With pictures left out, set down exactly the lines that begin at the one containing "Click the Поиск по фразе input field" and end with the last line of the entries below.
========
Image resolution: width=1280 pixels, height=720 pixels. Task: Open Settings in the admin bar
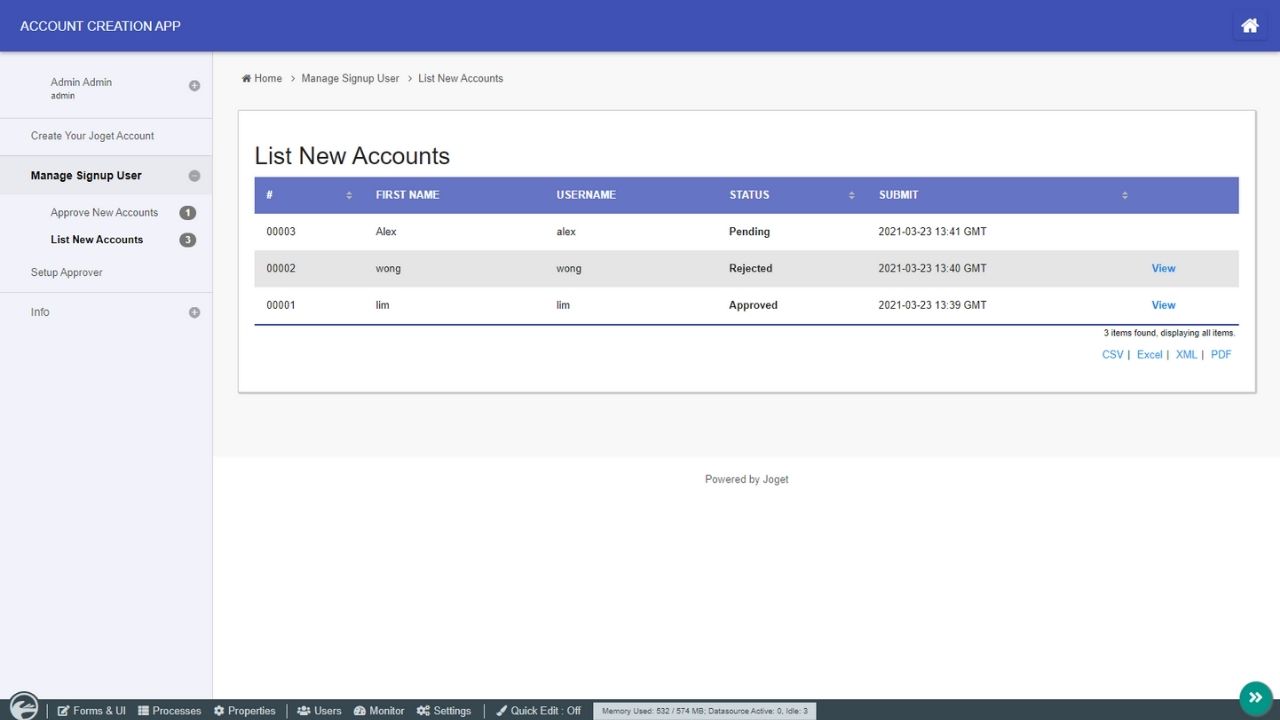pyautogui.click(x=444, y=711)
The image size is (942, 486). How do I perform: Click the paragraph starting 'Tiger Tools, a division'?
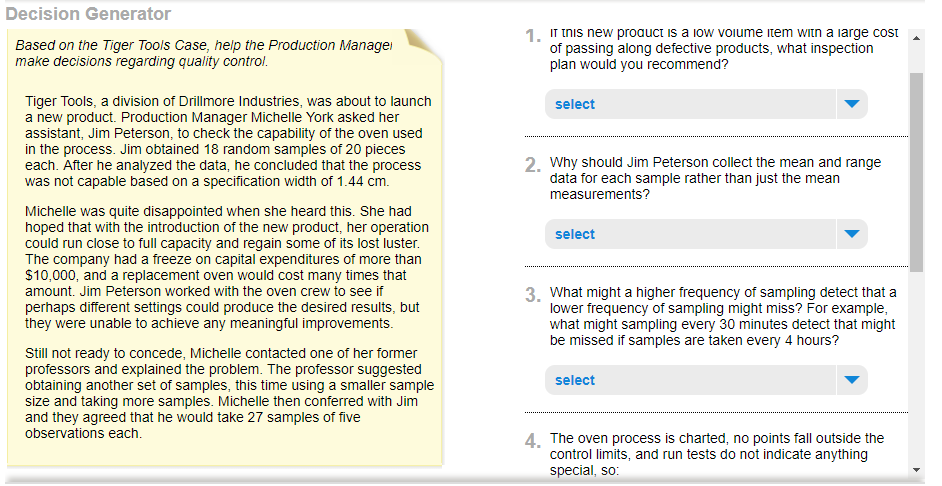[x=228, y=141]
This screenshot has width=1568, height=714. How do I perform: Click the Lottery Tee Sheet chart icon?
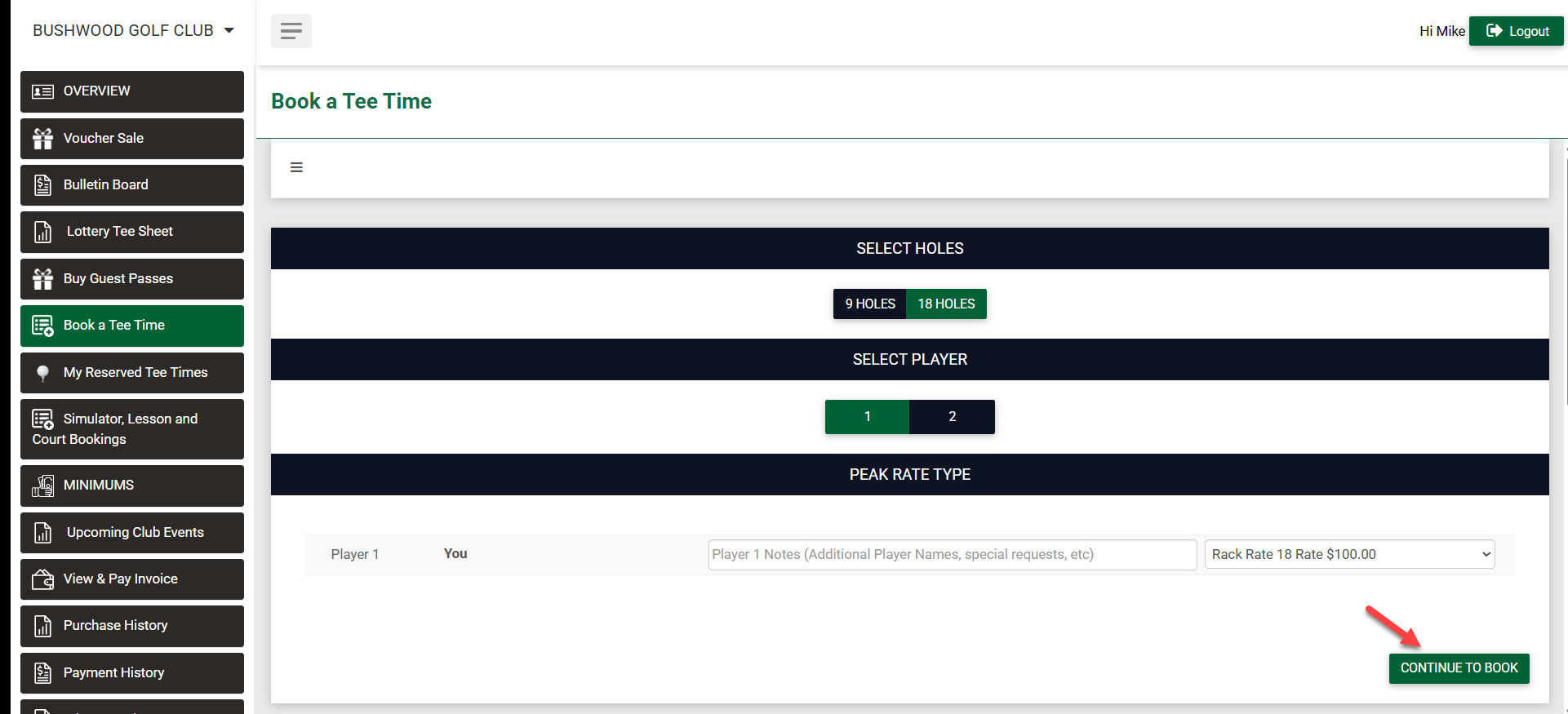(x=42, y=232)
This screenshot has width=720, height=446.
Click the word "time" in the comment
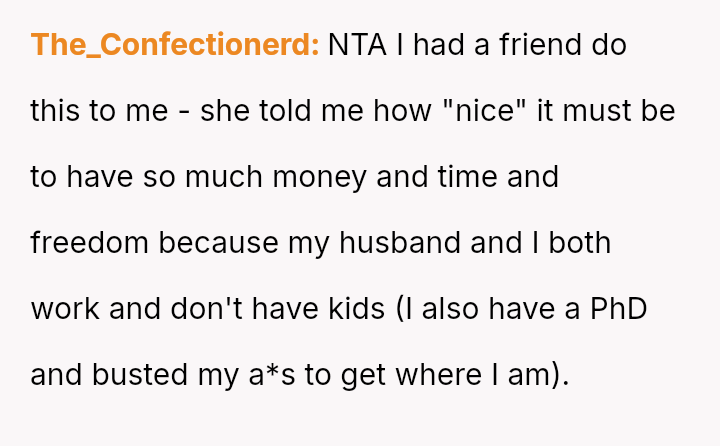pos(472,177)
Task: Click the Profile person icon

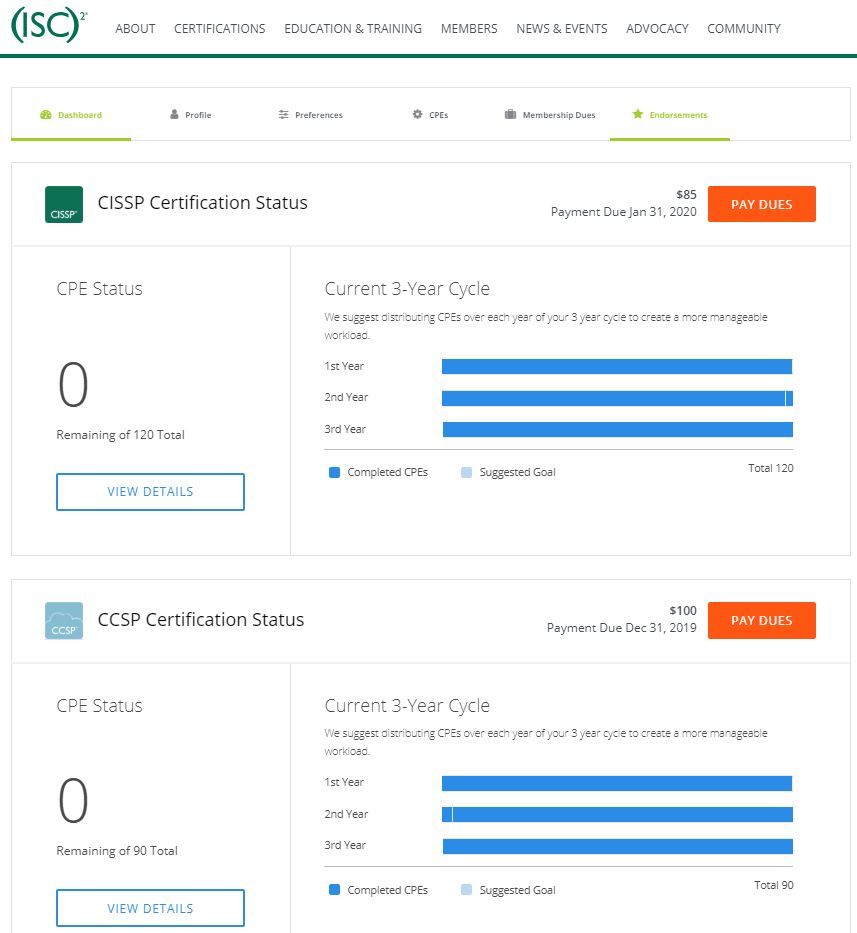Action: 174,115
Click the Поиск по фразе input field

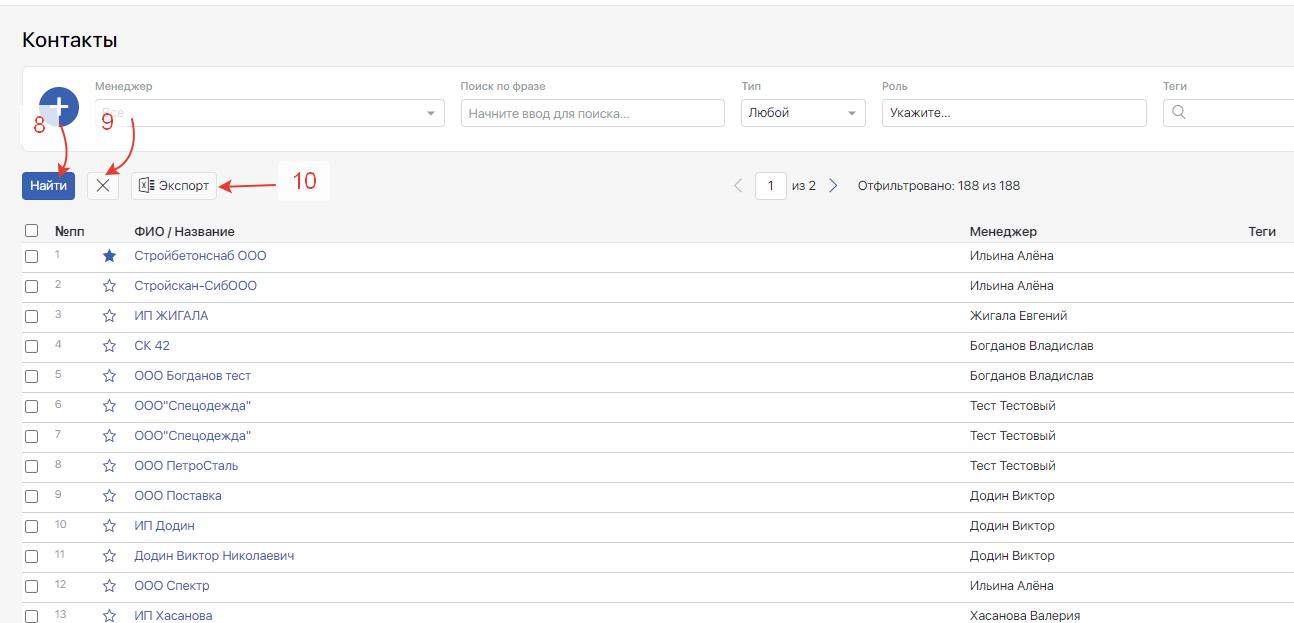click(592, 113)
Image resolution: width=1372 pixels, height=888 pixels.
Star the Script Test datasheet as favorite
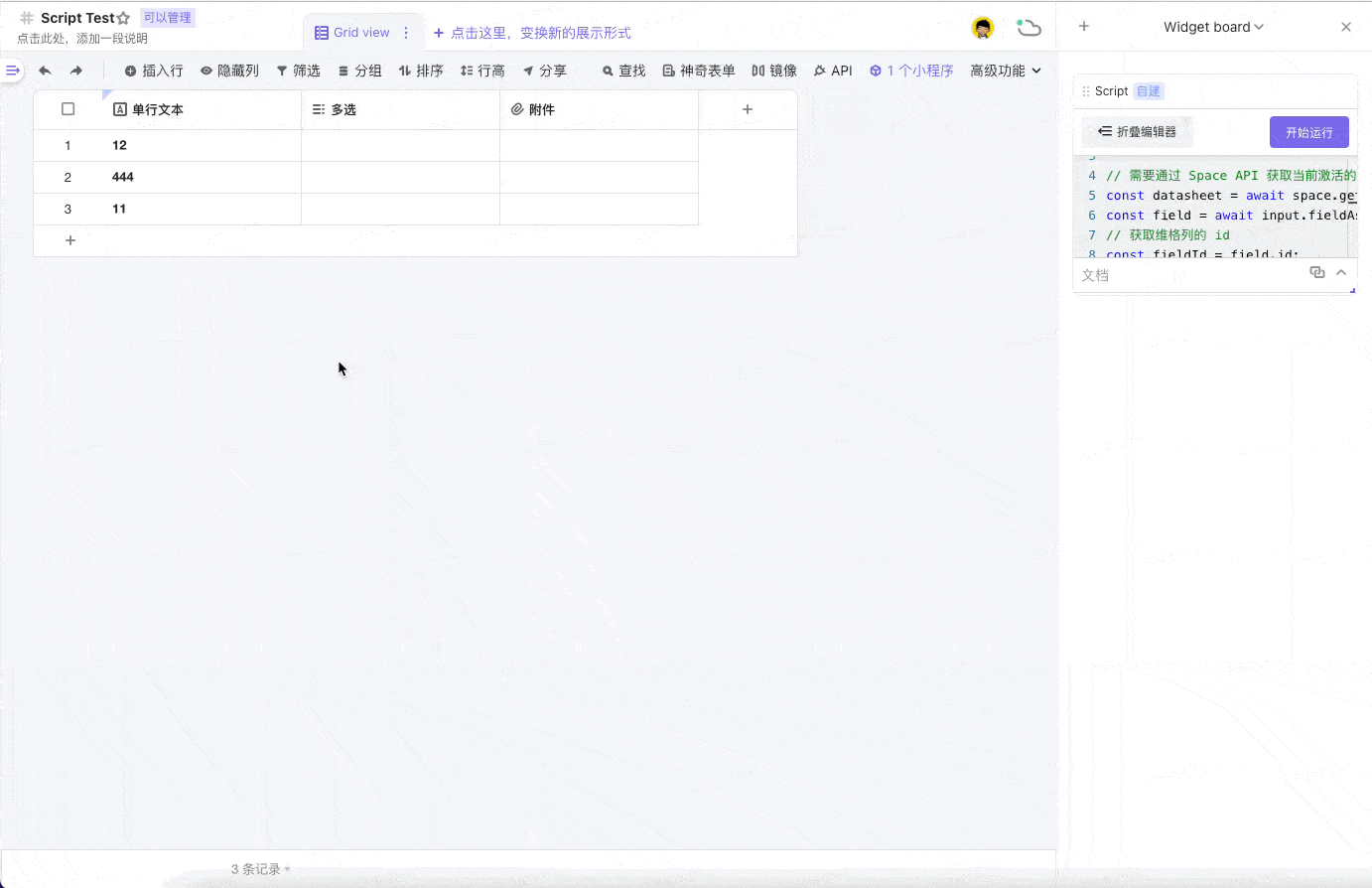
========
**Task result**.
Click the Поиск по фразе input field

click(592, 113)
Image resolution: width=1372 pixels, height=888 pixels.
Star the Script Test datasheet as favorite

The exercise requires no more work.